Répartir l’angle de rotation total (par exemple 90° pour un quart tournant) sur plusieurs marches permet d’obtenir une transition progressive entre les parties droites de l’escalier. L’objectif est de conserver, sur la ligne de foulée à 50 cm du limon intérieur, une variation de giron la plus faible possible. Pour y parvenir, de nombreux professionnels s’appuient sur des logiciels de calcul ou sur des gabarits de traçage précis, plutôt que sur un simple « coup d’œil ».

Diamètre minimal de 110 cm pour les escaliers en colimaçon privatifs

Les escaliers en colimaçon sont particulièrement appréciés dans les petits espaces, car ils permettent de desservir un étage avec une trémie de faible dimension. Toutefois, pour rester praticables et conformes, leur diamètre ne peut pas être réduit indéfiniment. Pour un usage privatif, on considère qu’un diamètre minimal de 110 cm est nécessaire pour assurer un giron suffisant sur la ligne de foulée et une largeur de passage acceptable.

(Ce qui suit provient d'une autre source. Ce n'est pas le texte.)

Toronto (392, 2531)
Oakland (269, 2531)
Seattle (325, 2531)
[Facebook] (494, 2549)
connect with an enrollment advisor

En dessous de ce diamètre, l’escalier devient difficile à emprunter, notamment pour les personnes de grande taille ou lorsqu’il s’agit de monter des objets volumineux. Dans les ERP, les escaliers en colimaçon sont d’ailleurs strictement encadrés, voire interdits comme cheminement principal d’évacuation. Avant d’opter pour un escalier hélicoïdal, il est donc indispensable de vérifier que les contraintes de diamètre, de giron et d’échappée pourront être respectées, sous peine de se retrouver avec un escalier peu confortable et non conforme.